Saturday, April 21, 2012

Rewards in the Classroom?

I bribe my students to do their French homework. And no more than once or twice a year, I also offer extrinsic rewards in a "project contest" or particularly challenging educational game/activity. And I may or may not give it up next year; we'll have to see! There, I've admitted it. Now 'fess, up... do you reward your students in some way?
Photo courtesy of  
To be a little accurate and more fair to myself, I do have somewhat of a carrot-and-stick approach. They get a stamp with a positive French message for doing the homework, and a "homework not done" stamp in their agenda if it was incomplete. I have a Homework Stamp Page that I get the students to keep readily available. (Check on my Freebies page, as I'm going to upload it as a Google doc and make it available there if you are interested.) This year, it's the back cover of their Reference Booklet - a mini-reference resource I've created for them since textbooks are soooooo passé (meaning of course, that I didn't have enough and wasn't given money to order more) but in the past, I've actually had it be the first page of their French duo-tangs. I've even considered just making a chart right on the cover of their duo-tang as well... that might cut down on the graffiti there a little bit!
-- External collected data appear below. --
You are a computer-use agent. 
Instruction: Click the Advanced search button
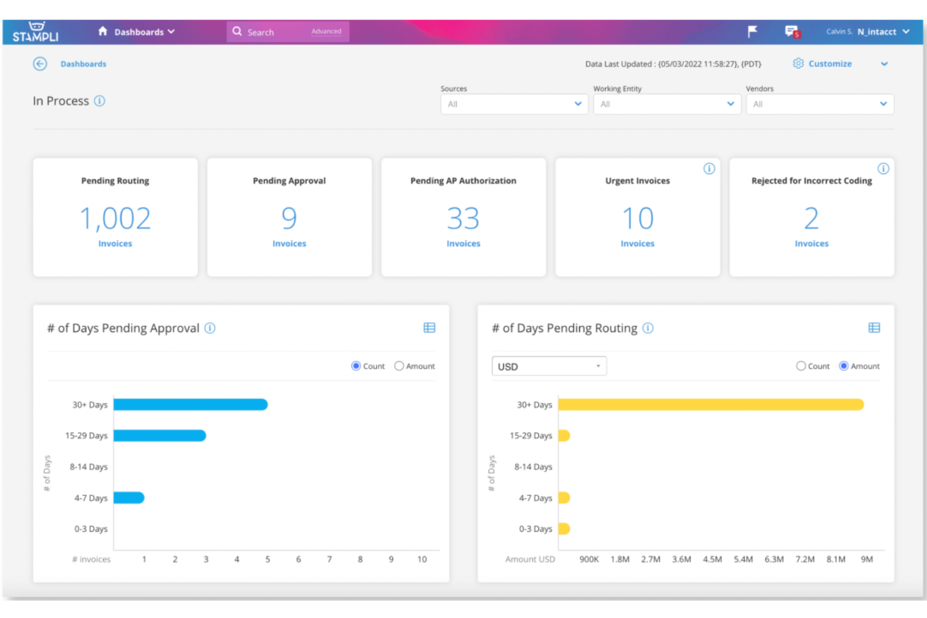coord(326,31)

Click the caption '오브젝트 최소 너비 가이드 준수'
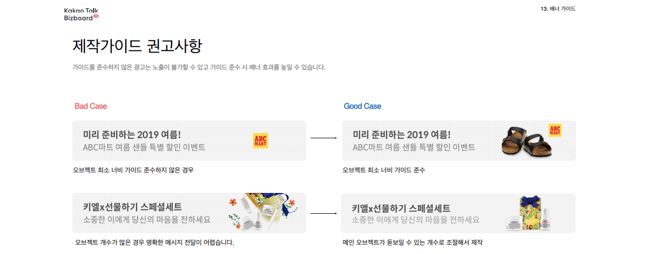pyautogui.click(x=384, y=170)
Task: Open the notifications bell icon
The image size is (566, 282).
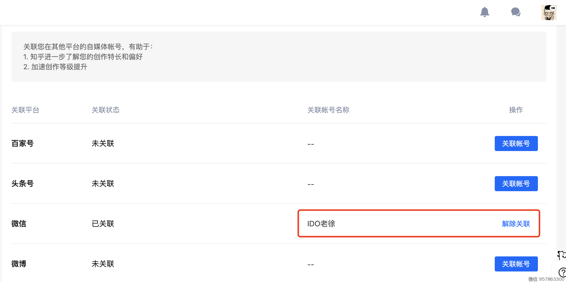Action: coord(484,12)
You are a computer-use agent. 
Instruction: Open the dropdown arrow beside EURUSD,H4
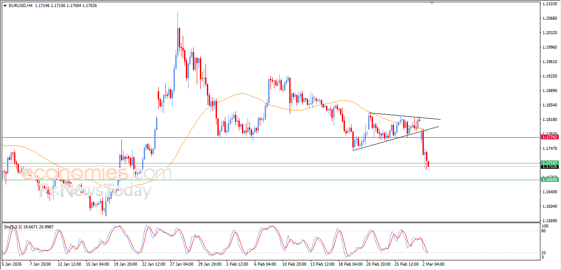point(5,6)
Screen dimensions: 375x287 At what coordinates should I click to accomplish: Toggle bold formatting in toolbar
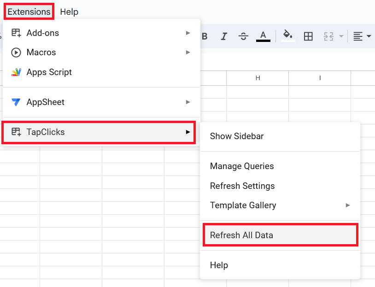[x=205, y=36]

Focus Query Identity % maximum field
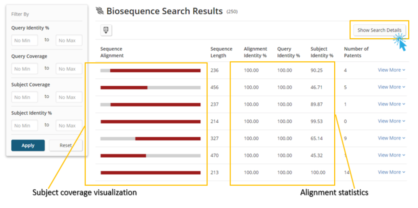point(69,40)
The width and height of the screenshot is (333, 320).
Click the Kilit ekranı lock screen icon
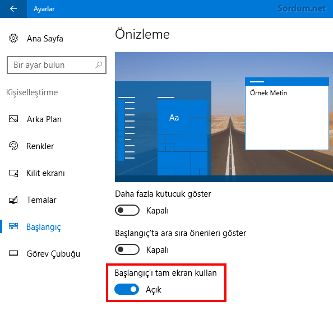pyautogui.click(x=13, y=173)
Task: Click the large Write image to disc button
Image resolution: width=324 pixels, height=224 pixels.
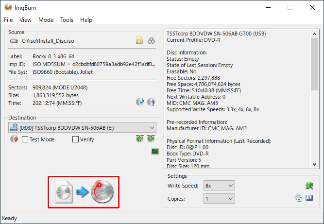Action: (83, 192)
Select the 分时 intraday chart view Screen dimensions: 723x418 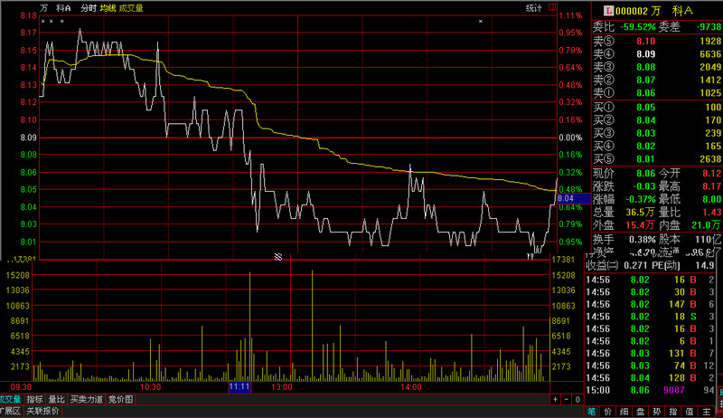click(x=88, y=8)
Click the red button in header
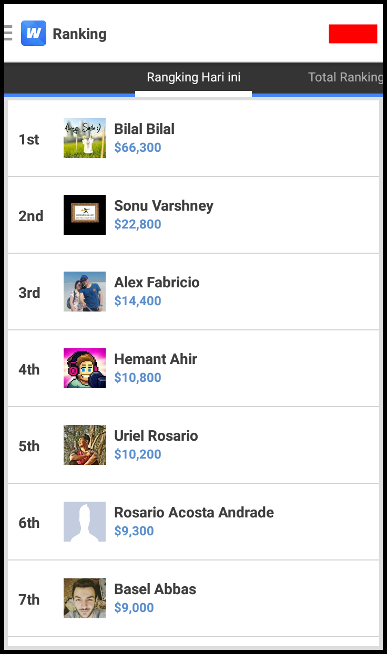387x654 pixels. pyautogui.click(x=353, y=34)
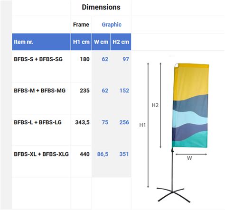This screenshot has width=225, height=210.
Task: Select the BFBS-XL + BFBS-XLG row
Action: [x=72, y=161]
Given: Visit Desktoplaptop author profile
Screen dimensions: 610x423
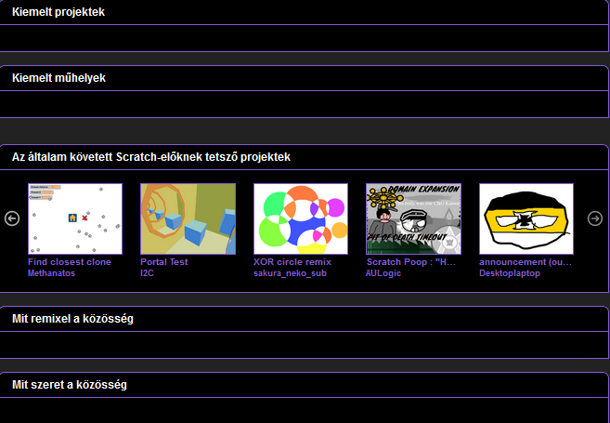Looking at the screenshot, I should coord(510,273).

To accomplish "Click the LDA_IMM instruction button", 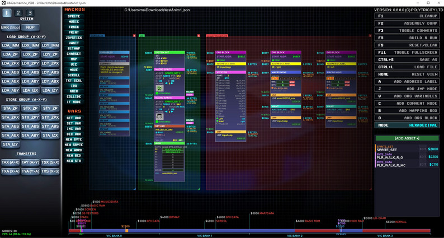I will (11, 46).
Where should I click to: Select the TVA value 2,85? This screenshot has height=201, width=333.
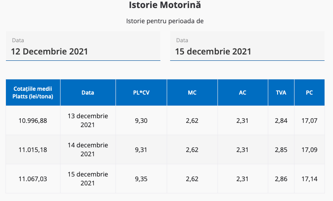coord(281,149)
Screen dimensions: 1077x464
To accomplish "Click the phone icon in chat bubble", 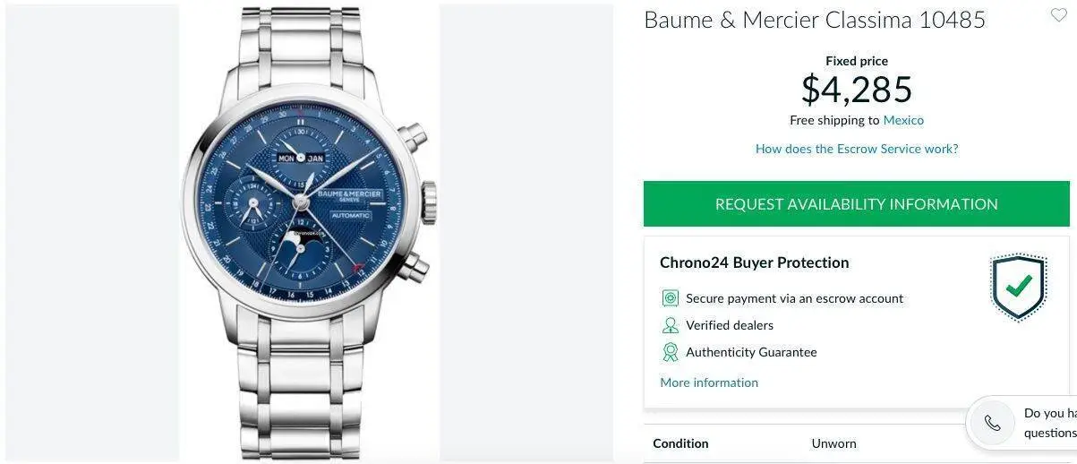I will [x=992, y=423].
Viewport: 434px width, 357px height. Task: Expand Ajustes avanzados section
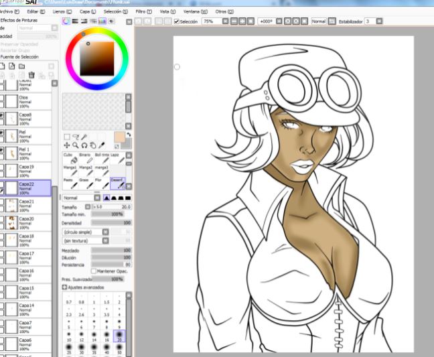[64, 286]
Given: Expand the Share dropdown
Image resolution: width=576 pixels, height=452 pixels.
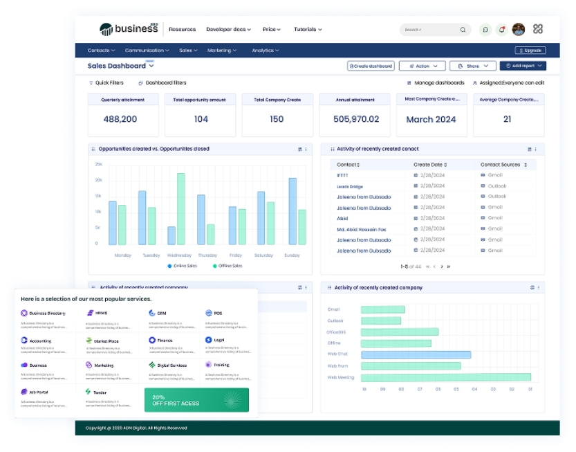Looking at the screenshot, I should [472, 66].
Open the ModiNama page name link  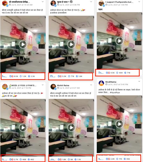point(111,82)
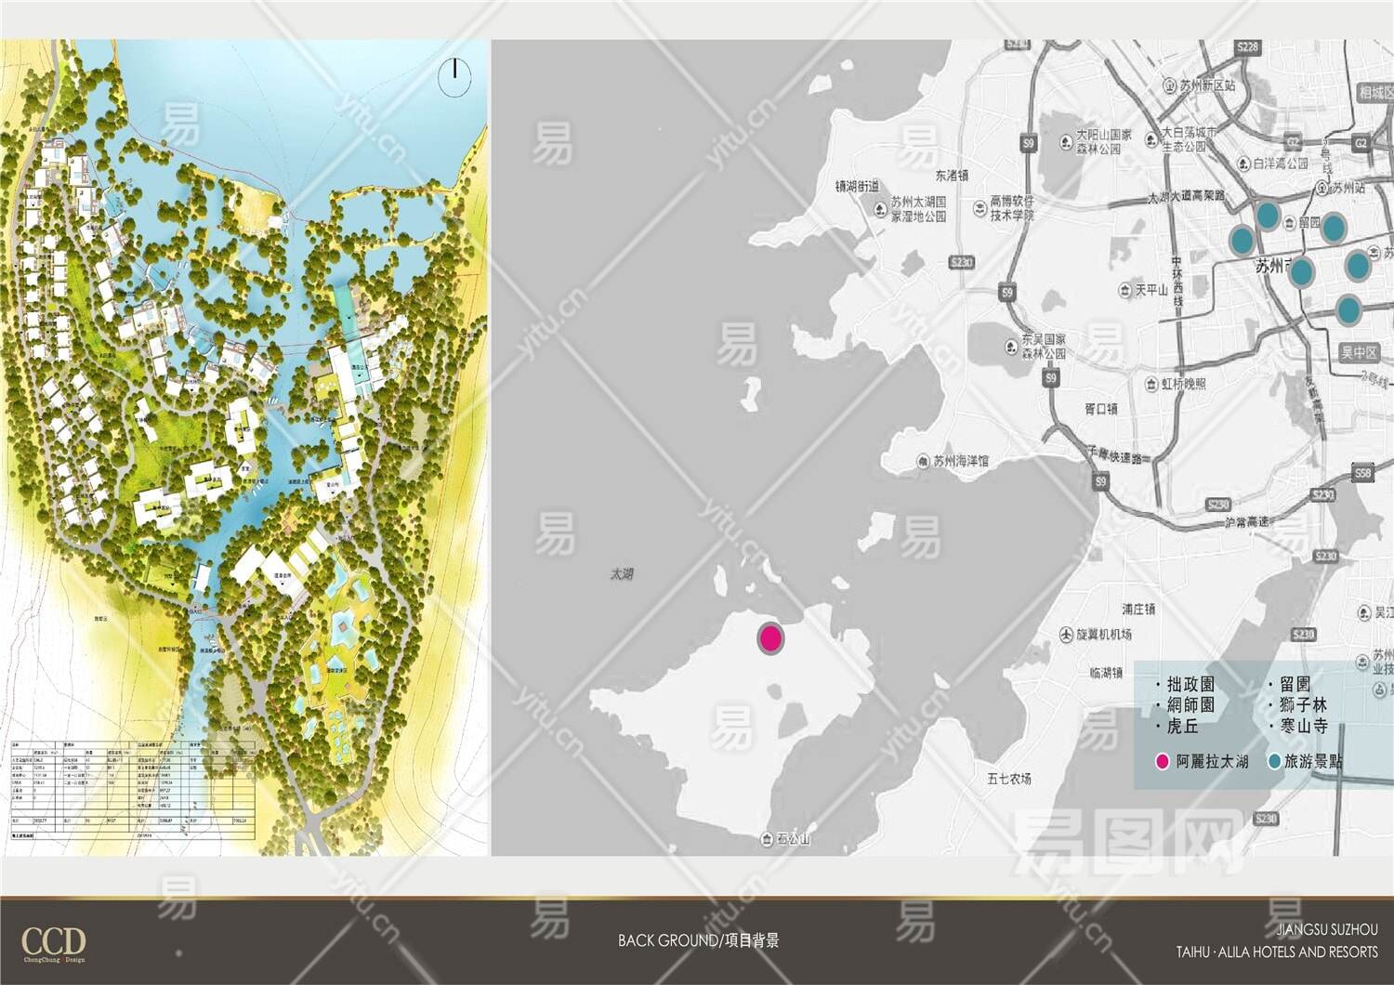Click the data table on the site plan
The image size is (1394, 985).
click(x=132, y=790)
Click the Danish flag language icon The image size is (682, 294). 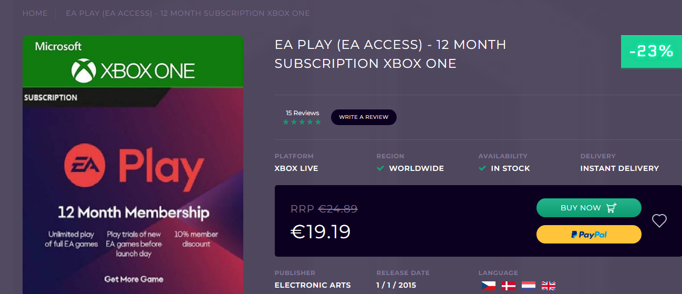508,286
I like the small, self-inking round stamps with a French positive message to track homework that's complete. In a pinch, if you can't get one that's truly French, a simple "Wow!" or "Excellent!" works just fine.
Available for about $7 each at Scholar's Choice
You could use those small incentive stickers from Dollarama that have 300 stickers for a dollar (or there are these little French ones also from Scholar's Choice, for less than 2 cents each) but I was worried about the pooling and/or theft of stickers. Middle schoolers like taking one another's belongings 'as a joke' far too much for my liking already.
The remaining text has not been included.